Lear reborn? Surely not? Well, um, yes, actually. Madness is the making of Jonathan Pryce’s king; it swipes humility into vanity’s place. Surrounded by those “men of stone,” all costumed in the tones of lichen and limescale, Pryce softens. Many Lears spend the second half glazed and distant, frazzled and out of their minds, so that you see symptoms and abstract frailty above all else. Not Pryce; he scales back after the (admittedly underpowered) episode on the heath, growing steadily more human and never so loopy that he might be dismissed. There’s always connection and, with it, newfound compassion, both to Clive Wood’s Gloucester and Phoebe Fox’s Cordelia.

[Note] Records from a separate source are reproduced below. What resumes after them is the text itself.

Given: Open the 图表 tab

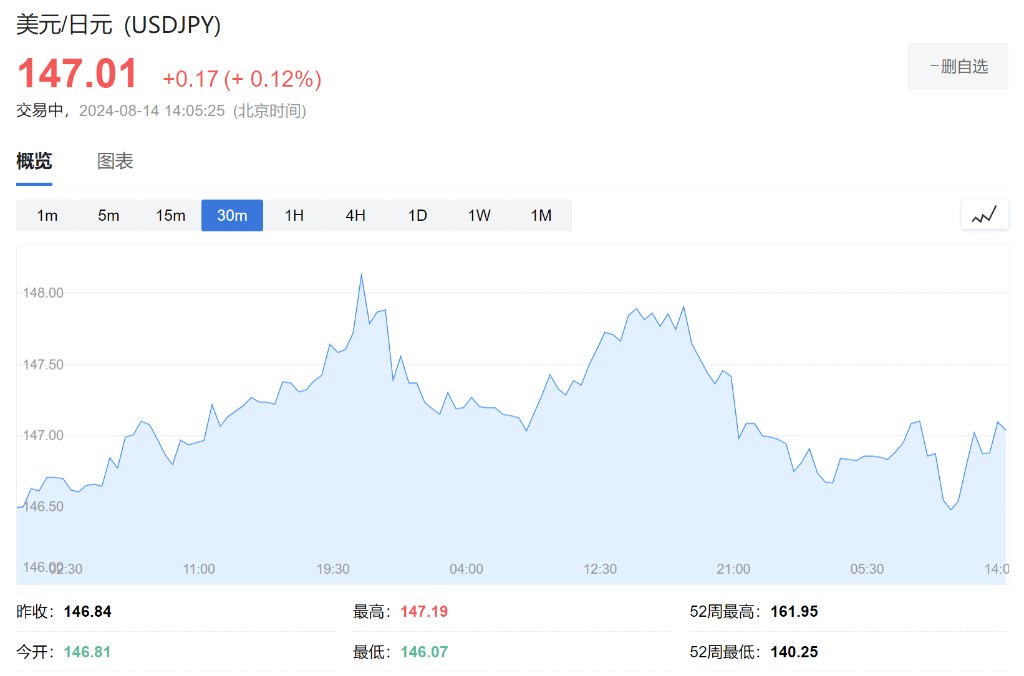Looking at the screenshot, I should 115,162.
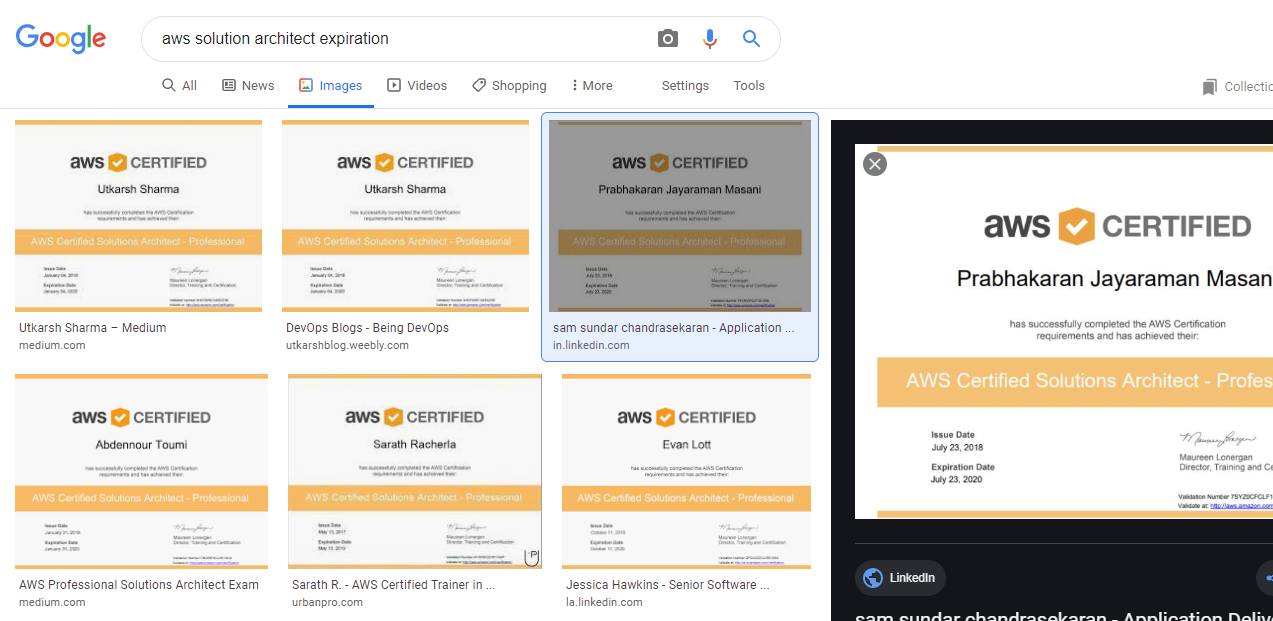1273x621 pixels.
Task: Click the LinkedIn source button
Action: tap(899, 577)
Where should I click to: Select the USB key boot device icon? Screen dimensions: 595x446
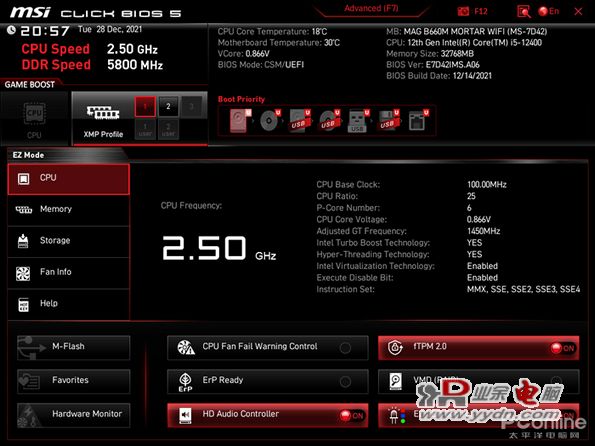tap(357, 121)
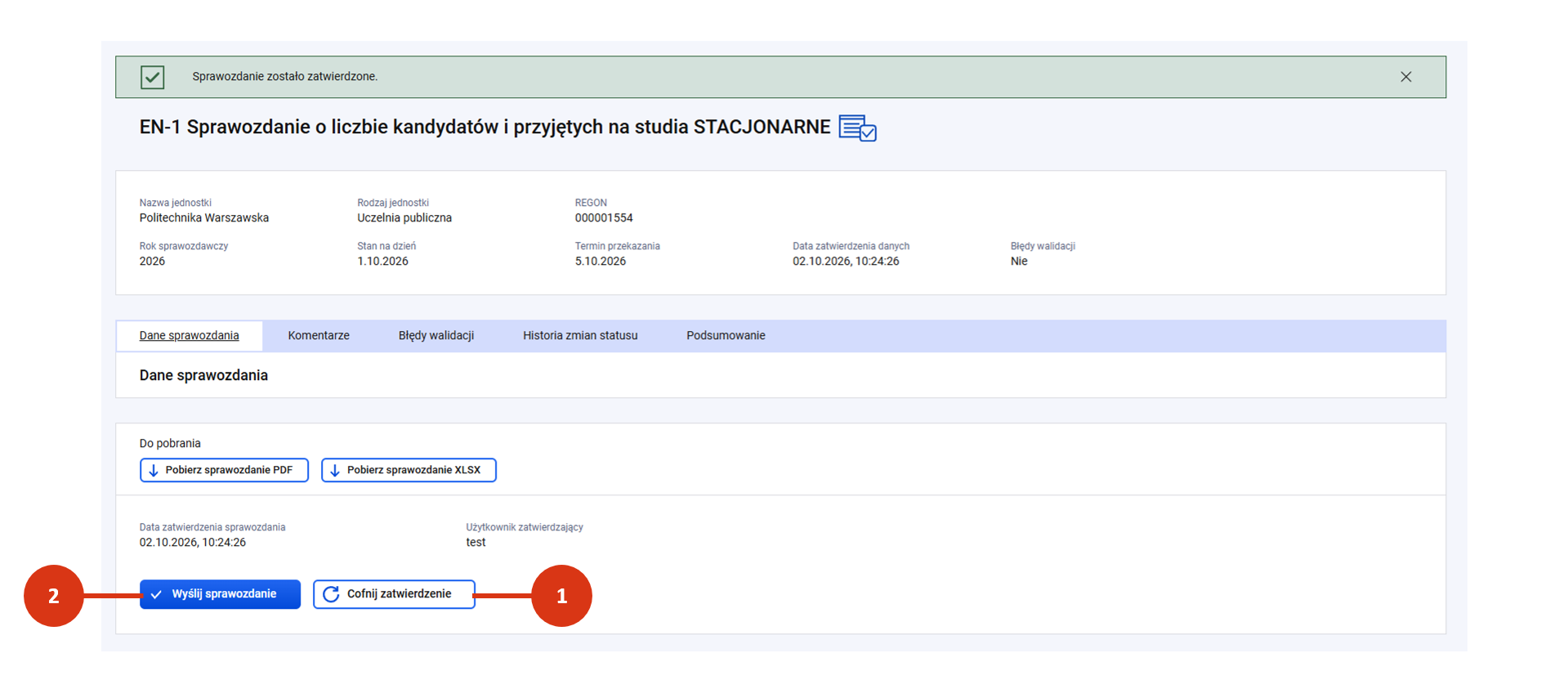This screenshot has height=698, width=1568.
Task: Send report with Wyślij sprawozdanie button
Action: (x=220, y=594)
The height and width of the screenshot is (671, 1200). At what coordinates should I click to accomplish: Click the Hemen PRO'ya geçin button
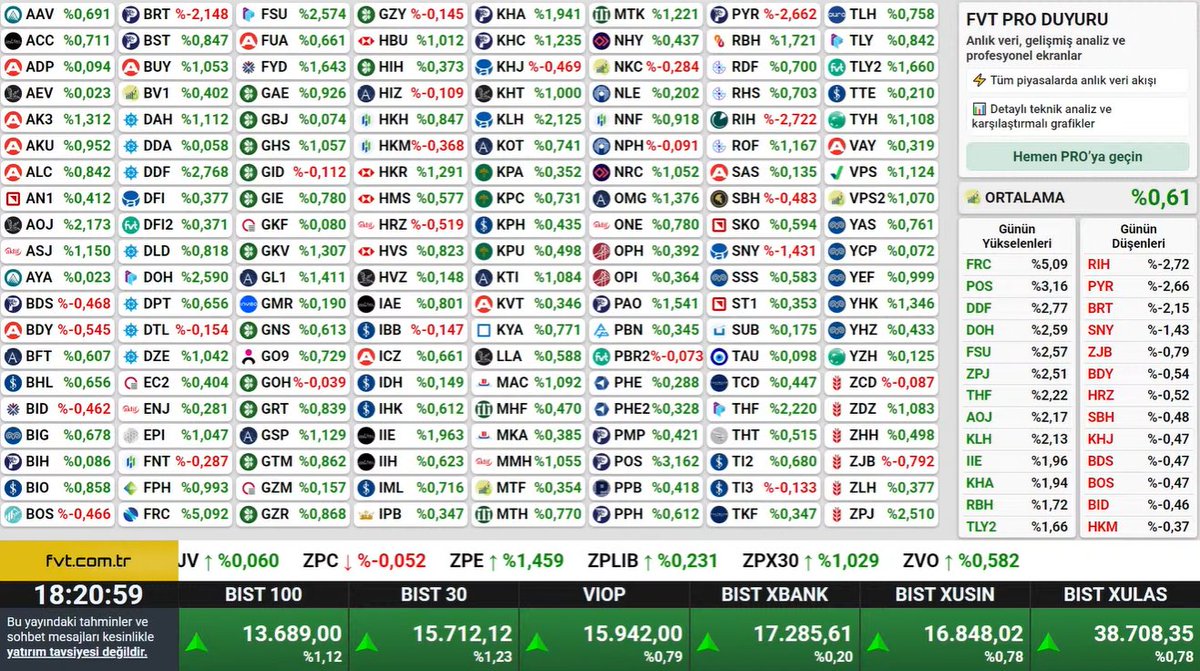point(1078,157)
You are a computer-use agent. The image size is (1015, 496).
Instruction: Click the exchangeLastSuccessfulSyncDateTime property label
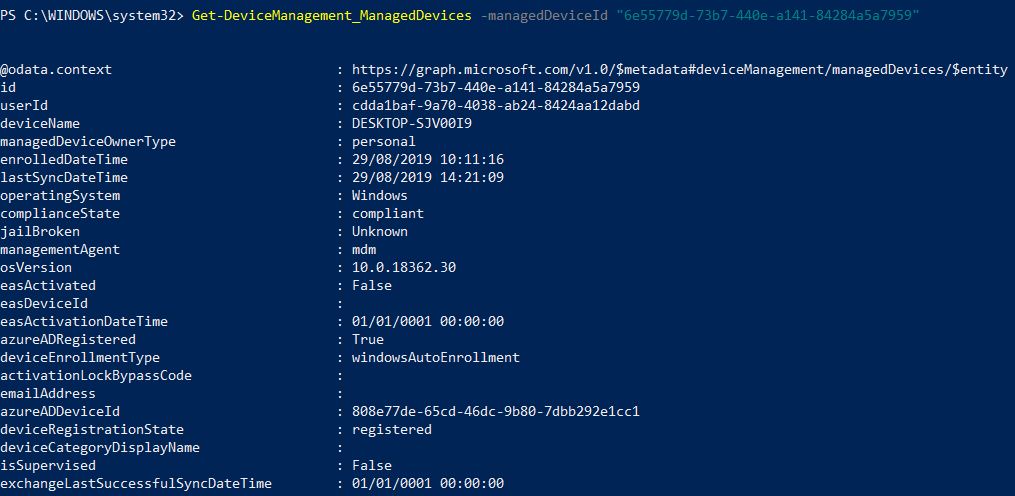coord(136,484)
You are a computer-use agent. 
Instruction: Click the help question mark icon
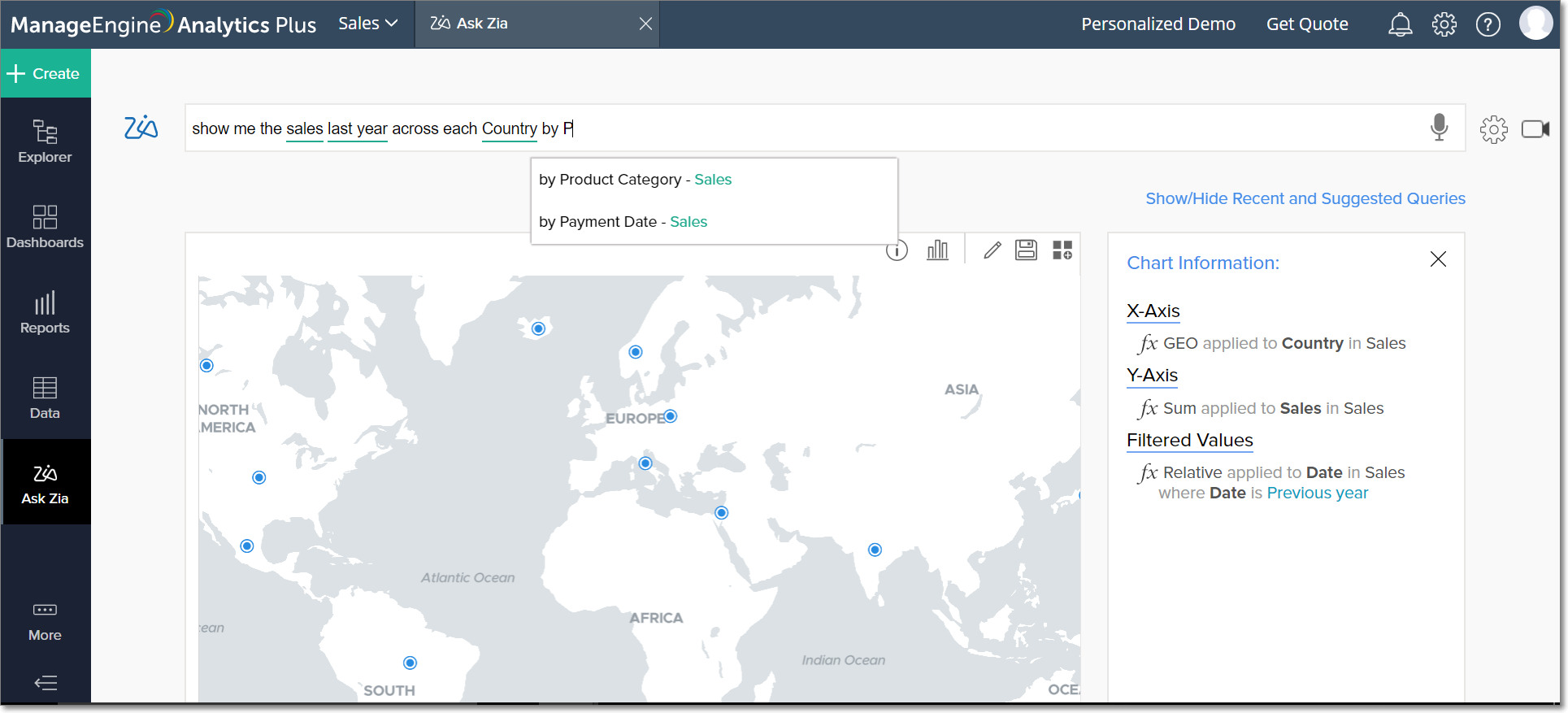(x=1488, y=24)
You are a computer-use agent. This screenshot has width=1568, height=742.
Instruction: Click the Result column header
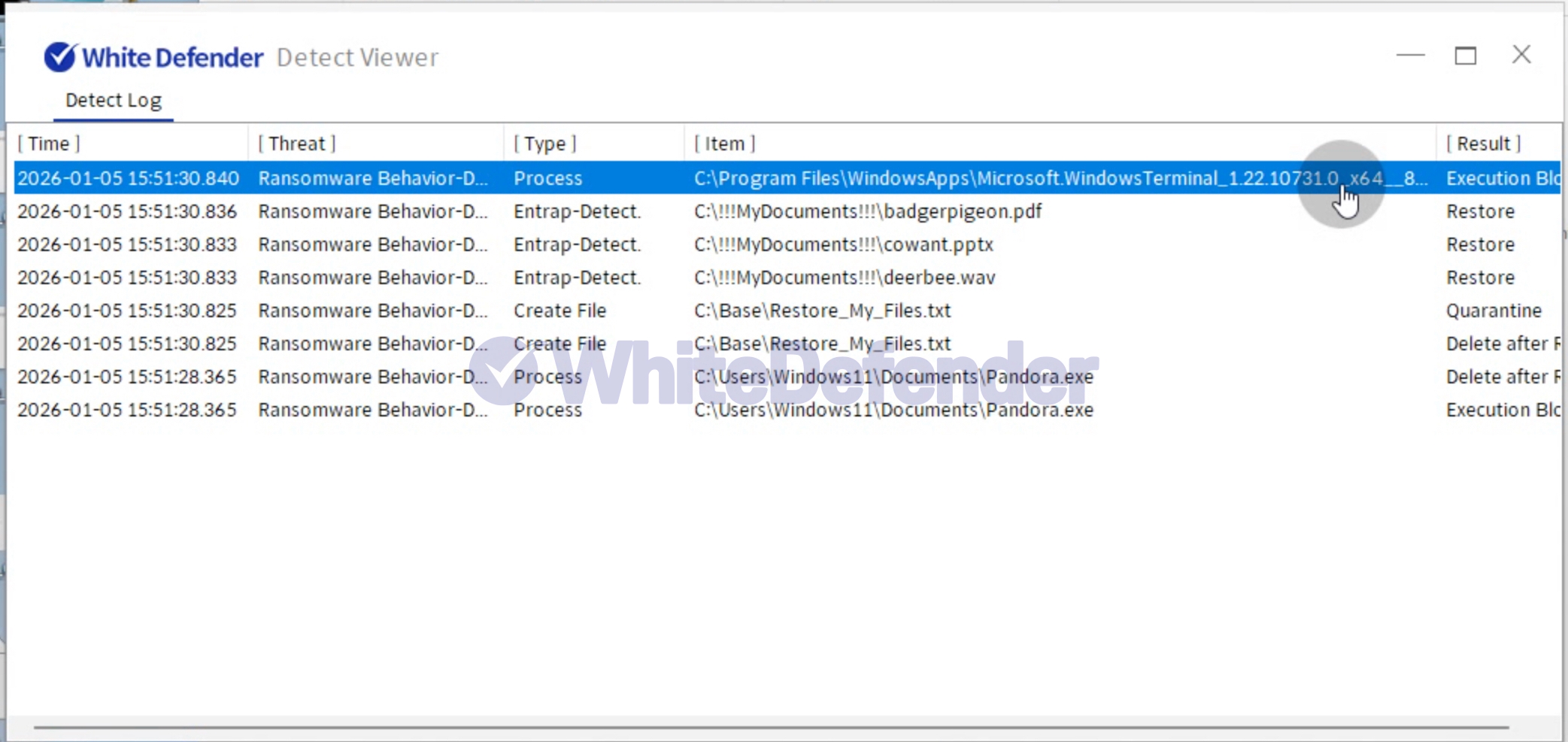pyautogui.click(x=1483, y=144)
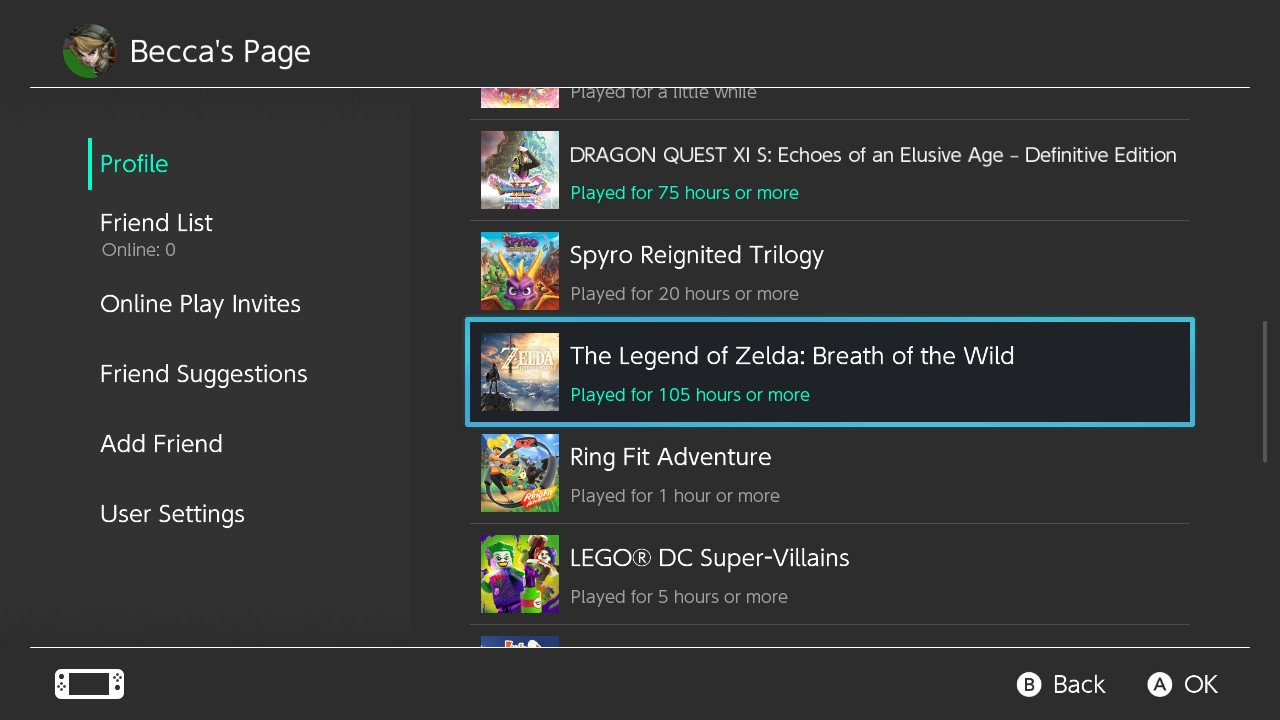
Task: Click the Spyro Reignited Trilogy cover icon
Action: (x=519, y=271)
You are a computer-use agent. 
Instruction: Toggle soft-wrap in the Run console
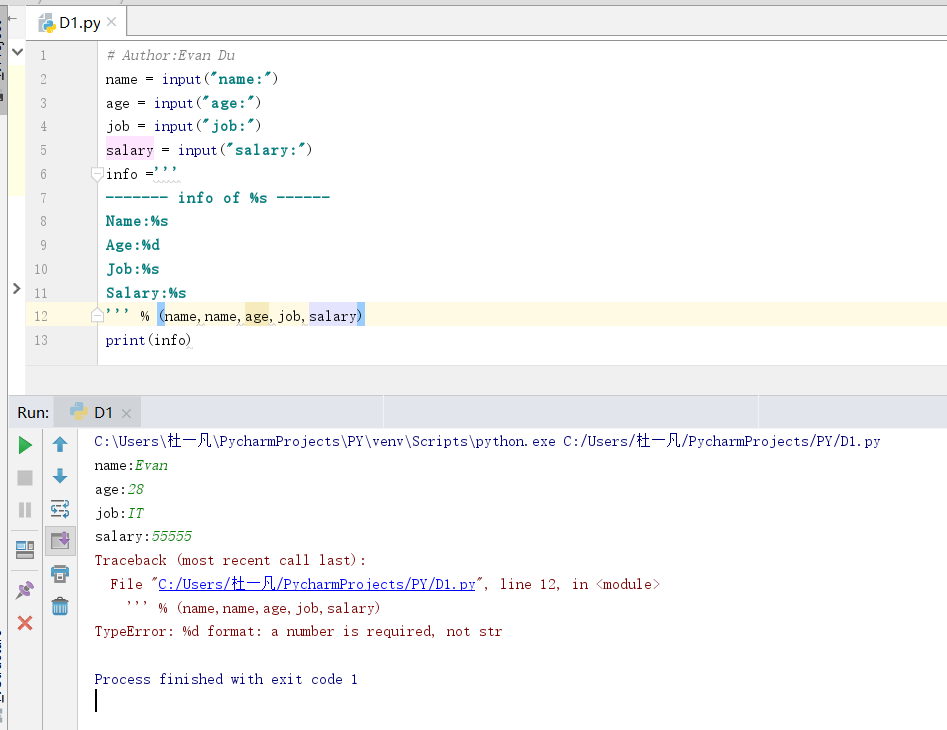tap(60, 509)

However, Michael Attenborough’s production does very little beyond that. Indeed, it looks and feels mostly like an abstact, noncomittal Lear that could, thanks to Scutt’s warped futurish-medieval costumes (caught between Game of Thrones and Star Wars), date from any point in the last 40 years. Attenborough’s direction – all entrances, tableaux and exits – is becomes rather stilted and repetitious.

What comes out of this, however, is a real sense of the play’s patterns; the double-acts that run through it. Trevor Fox’s gruff Northern Fool, deadpan to the end, clings to Lear’s back as the stormclouds gather; a soul or shadow. Edmund and Edgar battle like clones. Goneril (Zoe Waites) and Regan (Jenny Jules) have an equal share of their father’s flintiness. The stone set, hexagonal and symmetrical, has something of Alice and Wonderland’s hall of doors, as if life were nothing but a sequence of infinite, identical chambers and choice a meaningless concept.

The only other revelation is Fox’s Cordelia. No eye-lash batting innocent, she is absolutely her father’s daughter and her sisters’ sister, matching their mettle whenever necessary. Fox can be stand-offish and sharp-tongued, where Cordelia so often simply wilts. I couldn’t help but wish for more of the same invention and invigoration elsewhere.